In this phase, I assembled the final report showing:
- Analysis methodology
- Various results and insights
- Recommendations identified through the analysis
Final Recommendations
The following were the primary recommendations presented in the final report.
Target weekdays and early mornings for ads to help boost sales during these less busy times.
Run ads and/or offer coupons for higher priced items Sunday through Thursday when sales of these items are less frequent.
Run ads for lower priced items and offer coupons or other incentives on higher priced items to boost sales on these less frequently purchased items.
Run ads for and incentivize purchases in departments with less sales (all departments outside of produce, dairy/eggs, snack, and beverage).
Run ads that target our frequent, but not yet categorized as “loyal” customers. Incentivize their purchases to turn them “loyal.”
Target ads to the customer base in the Northeastern states, where sales are the lowest. Offer incentives to this group to encourage more activity.

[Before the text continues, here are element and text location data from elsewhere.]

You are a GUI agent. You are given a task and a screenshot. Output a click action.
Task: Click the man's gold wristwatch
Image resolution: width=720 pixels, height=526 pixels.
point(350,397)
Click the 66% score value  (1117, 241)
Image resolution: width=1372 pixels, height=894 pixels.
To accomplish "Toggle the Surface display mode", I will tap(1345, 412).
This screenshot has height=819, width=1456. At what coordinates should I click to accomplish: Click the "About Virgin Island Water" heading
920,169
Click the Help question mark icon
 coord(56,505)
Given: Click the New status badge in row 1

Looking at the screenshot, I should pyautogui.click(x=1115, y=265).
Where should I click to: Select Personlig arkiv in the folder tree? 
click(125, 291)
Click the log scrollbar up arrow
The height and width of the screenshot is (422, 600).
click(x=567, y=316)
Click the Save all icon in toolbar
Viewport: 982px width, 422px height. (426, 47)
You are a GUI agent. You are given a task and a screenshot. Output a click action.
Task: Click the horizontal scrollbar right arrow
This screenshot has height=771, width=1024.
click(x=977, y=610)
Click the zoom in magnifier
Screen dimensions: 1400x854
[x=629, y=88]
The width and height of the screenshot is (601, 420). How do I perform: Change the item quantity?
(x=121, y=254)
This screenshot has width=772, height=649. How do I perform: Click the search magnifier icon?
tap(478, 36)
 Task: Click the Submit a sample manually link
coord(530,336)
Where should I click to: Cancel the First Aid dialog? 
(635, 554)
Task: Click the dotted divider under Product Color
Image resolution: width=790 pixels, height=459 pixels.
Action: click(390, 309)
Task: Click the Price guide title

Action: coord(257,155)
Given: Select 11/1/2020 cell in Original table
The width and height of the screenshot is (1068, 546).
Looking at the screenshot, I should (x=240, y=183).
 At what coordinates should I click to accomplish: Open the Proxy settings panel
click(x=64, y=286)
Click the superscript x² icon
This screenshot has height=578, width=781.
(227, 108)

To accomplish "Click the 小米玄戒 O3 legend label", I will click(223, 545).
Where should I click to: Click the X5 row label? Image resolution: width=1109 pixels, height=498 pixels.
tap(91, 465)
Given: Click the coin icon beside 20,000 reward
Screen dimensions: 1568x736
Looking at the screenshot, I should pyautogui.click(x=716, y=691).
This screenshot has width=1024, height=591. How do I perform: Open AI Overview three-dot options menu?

Offer incentives to customer segments with the lowest sales: “single with children”, “young adult” and “elder” populations.
Challenges and Decisions in this Phase
- The challenge in this phase was to create a report layout where the recommendations were clear and could be tied back to the insights derived from the analysis. There was a lot of data and visualizations, so to distill it down in a consumable way presented a design challenge.
- My approach was to create a linear layout that tied the business question to the answer and the recommendation. I also made sure that the visualizations associated with the answers were referenced clearly.
- This approach in the layout would make it easy for stakeholders to tie the question to the data so they could follow where the recommendation came from.
Dataset
There were three sources of data for this project.
- The main dataset used for analysis was the “The Instacart Online Grocery Shopping Dataset 2017”.
- The second set of data, customer data, as well as the “prices” column in the Products data set, were both fabricated for the purpose of this project and provided by Career Foundry.
- The third dataset was used to categorize states into regions and that was done using the “List of regions of the United States” from Wikipedia.
Sources
The Instacart data for analysis was pulled from Kaggle on January 2, 2024.
The customer dataset was pulled from Career Foundry.
Data for regional categorization of states was pulled from Wikipedia.